= What needs to be done =
Pictures are to be left out, and only the lines from the one with "This screenshot has width=1568, height=668." through the last line of the listing below are to be repeated exactly.

= Records supplied =

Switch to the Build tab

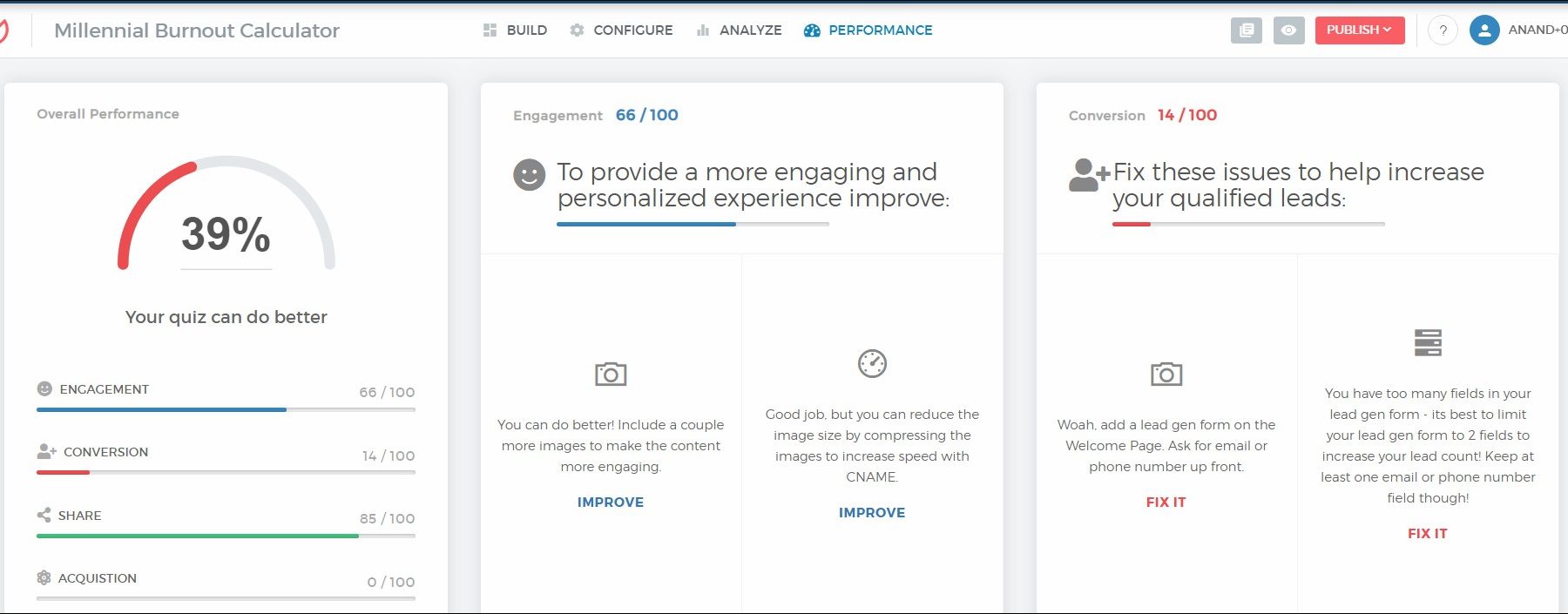(516, 30)
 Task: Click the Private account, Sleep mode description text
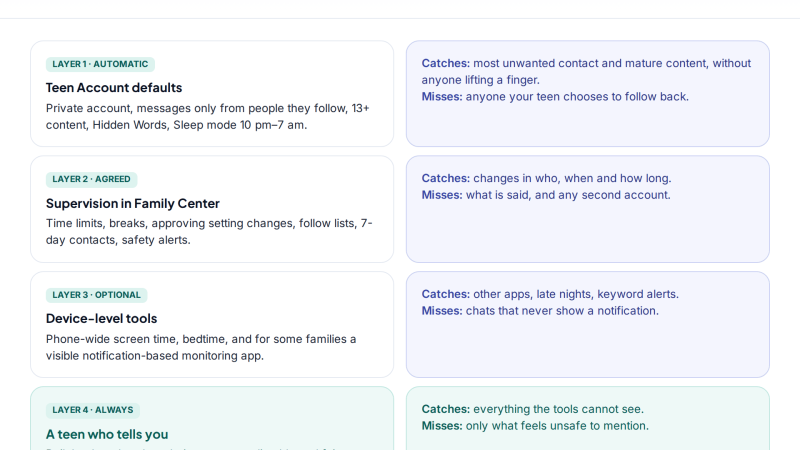click(x=208, y=117)
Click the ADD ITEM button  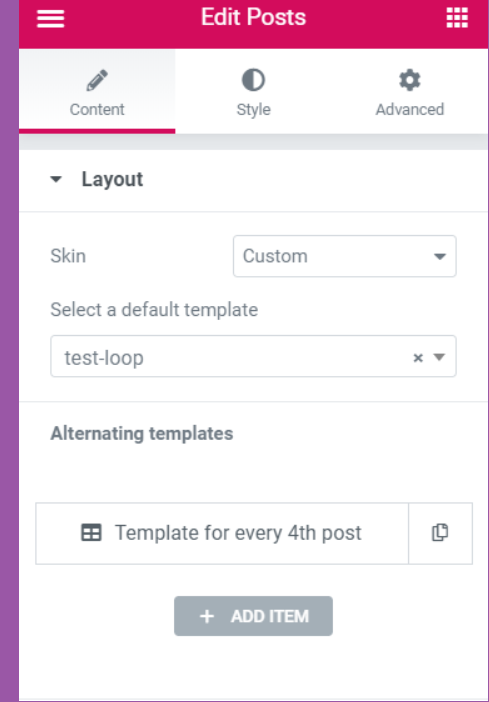pyautogui.click(x=253, y=616)
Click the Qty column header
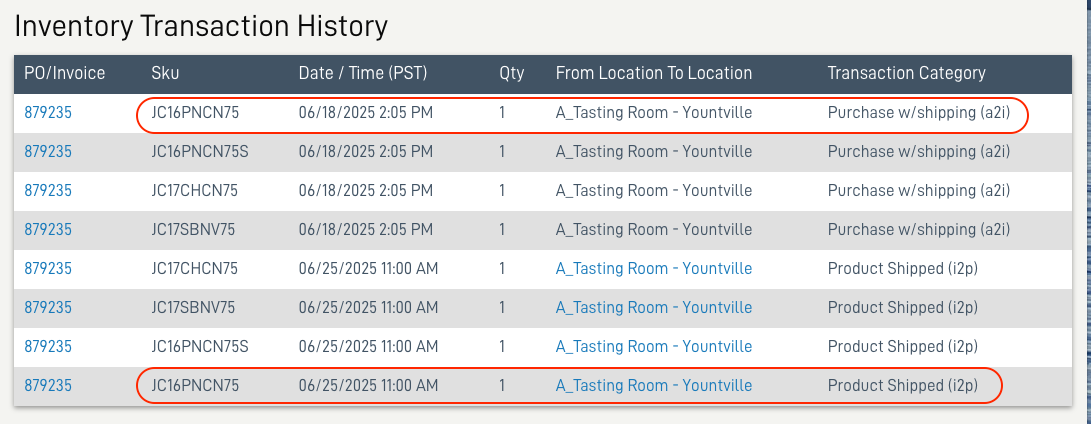The image size is (1091, 424). tap(511, 73)
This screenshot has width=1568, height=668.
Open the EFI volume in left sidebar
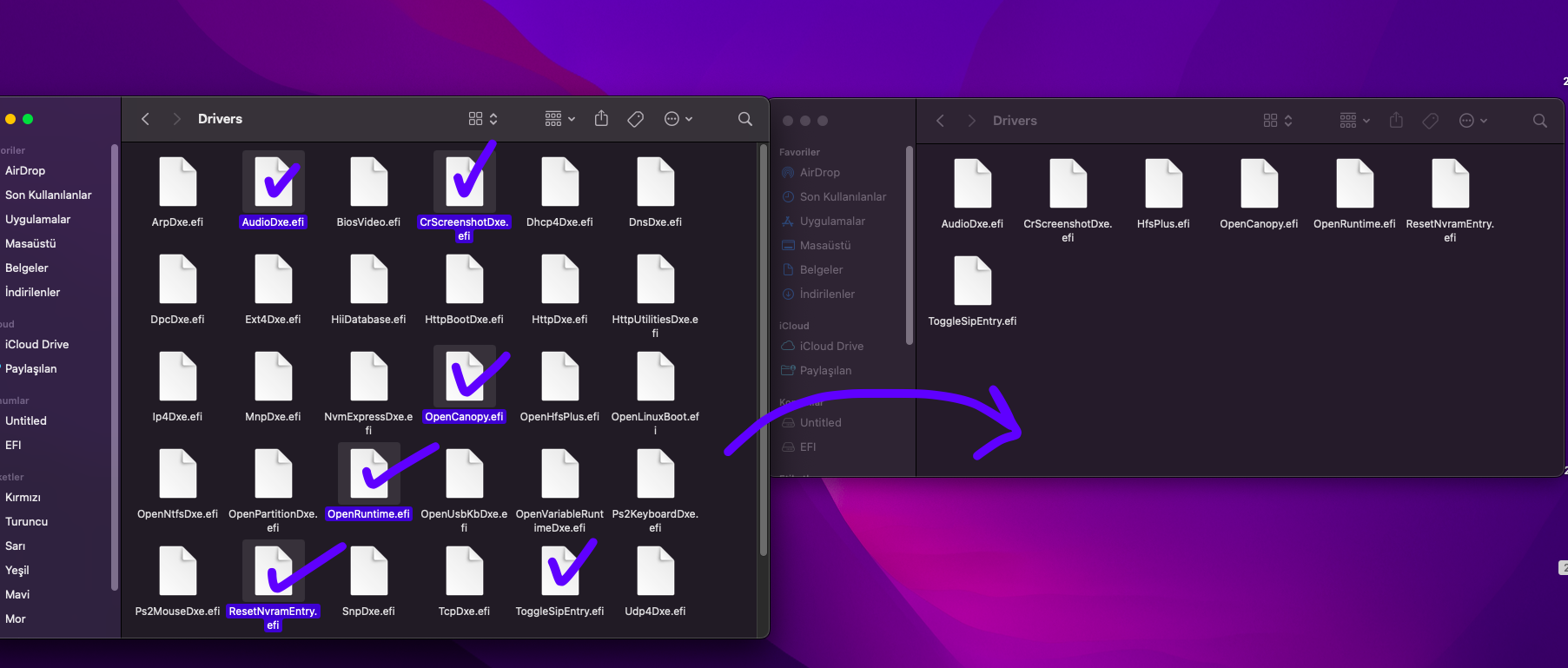13,446
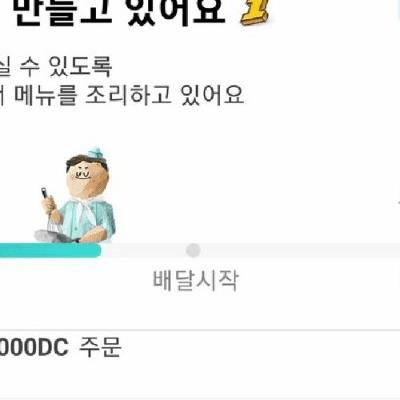This screenshot has height=400, width=400.
Task: Select the gray dot on progress track
Action: point(193,250)
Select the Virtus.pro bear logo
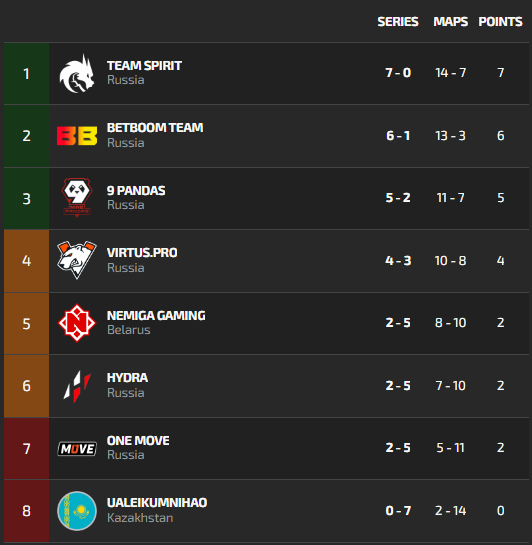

= Problem solution =
This screenshot has width=1568, height=668.
Open the EFI volume in left sidebar
13,446
This screenshot has height=400, width=400.
Task: Select the gray dot on progress track
Action: point(193,250)
Select the Virtus.pro bear logo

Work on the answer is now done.